PROBLEM TO SOLVE:
Repeat exactly the lines of the entries below from the one with "[news size reset link] (18, 97)" through the one with "[بیرانوند در آستانه", both ends included, and nothing else.

SOURCE RECORDS:

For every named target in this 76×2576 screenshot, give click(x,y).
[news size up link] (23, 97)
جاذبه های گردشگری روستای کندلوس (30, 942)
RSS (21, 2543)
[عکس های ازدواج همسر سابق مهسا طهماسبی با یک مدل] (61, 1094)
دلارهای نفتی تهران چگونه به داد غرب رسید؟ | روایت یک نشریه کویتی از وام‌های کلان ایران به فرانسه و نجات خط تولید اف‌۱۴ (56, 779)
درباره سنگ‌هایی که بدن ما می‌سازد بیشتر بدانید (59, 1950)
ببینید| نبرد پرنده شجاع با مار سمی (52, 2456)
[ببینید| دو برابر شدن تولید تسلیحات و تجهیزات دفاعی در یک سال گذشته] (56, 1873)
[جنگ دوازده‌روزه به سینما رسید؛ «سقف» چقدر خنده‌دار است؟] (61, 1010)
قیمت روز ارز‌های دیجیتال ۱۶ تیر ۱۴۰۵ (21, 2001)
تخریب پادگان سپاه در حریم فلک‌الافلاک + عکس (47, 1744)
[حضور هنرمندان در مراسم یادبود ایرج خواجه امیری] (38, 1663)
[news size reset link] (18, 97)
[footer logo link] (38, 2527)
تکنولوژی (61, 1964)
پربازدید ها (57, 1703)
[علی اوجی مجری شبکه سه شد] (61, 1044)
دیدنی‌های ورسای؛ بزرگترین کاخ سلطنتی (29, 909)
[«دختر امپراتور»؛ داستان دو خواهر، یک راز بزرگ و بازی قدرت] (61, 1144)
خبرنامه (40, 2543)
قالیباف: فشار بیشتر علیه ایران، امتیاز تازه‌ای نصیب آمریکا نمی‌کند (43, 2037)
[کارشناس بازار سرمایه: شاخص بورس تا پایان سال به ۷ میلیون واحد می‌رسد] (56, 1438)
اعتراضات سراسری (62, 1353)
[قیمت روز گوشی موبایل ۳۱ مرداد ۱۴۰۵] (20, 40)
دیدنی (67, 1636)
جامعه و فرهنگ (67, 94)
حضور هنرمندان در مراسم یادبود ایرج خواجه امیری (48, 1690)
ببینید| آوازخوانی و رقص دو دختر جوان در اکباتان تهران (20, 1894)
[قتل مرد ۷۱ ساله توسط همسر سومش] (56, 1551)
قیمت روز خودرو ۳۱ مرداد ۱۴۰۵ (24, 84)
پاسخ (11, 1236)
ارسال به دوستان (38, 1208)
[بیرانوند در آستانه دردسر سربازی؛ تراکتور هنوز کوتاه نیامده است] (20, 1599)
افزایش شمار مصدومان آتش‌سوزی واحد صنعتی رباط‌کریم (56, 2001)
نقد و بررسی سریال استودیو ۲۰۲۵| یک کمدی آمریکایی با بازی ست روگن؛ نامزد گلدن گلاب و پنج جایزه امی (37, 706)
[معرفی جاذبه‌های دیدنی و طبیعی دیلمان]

RESPONSE TO THIS EXERCISE:
[news size reset link] (18, 97)
[footer logo link] (38, 2527)
تکنولوژی (61, 1964)
پربازدید ها (57, 1703)
[علی اوجی مجری شبکه سه شد] (61, 1044)
دیدنی‌های ورسای؛ بزرگترین کاخ سلطنتی (29, 909)
[«دختر امپراتور»؛ داستان دو خواهر، یک راز بزرگ و بازی قدرت] (61, 1144)
خبرنامه (40, 2543)
قالیباف: فشار بیشتر علیه ایران، امتیاز تازه‌ای نصیب آمریکا نمی‌کند (43, 2037)
[کارشناس بازار سرمایه: شاخص بورس تا پایان سال به ۷ میلیون واحد می‌رسد] (56, 1438)
اعتراضات سراسری (62, 1353)
[قیمت روز گوشی موبایل ۳۱ مرداد ۱۴۰۵] (20, 40)
دیدنی (67, 1636)
جامعه و فرهنگ (67, 94)
حضور هنرمندان در مراسم یادبود ایرج خواجه امیری (48, 1690)
ببینید| آوازخوانی و رقص دو دختر جوان در اکباتان تهران (20, 1894)
[قتل مرد ۷۱ ساله توسط همسر سومش] (56, 1551)
قیمت روز خودرو ۳۱ مرداد ۱۴۰۵ (24, 84)
پاسخ (11, 1236)
ارسال به دوستان (38, 1208)
[بیرانوند در آستانه دردسر سربازی؛ تراکتور هنوز کوتاه نیامده است] (20, 1599)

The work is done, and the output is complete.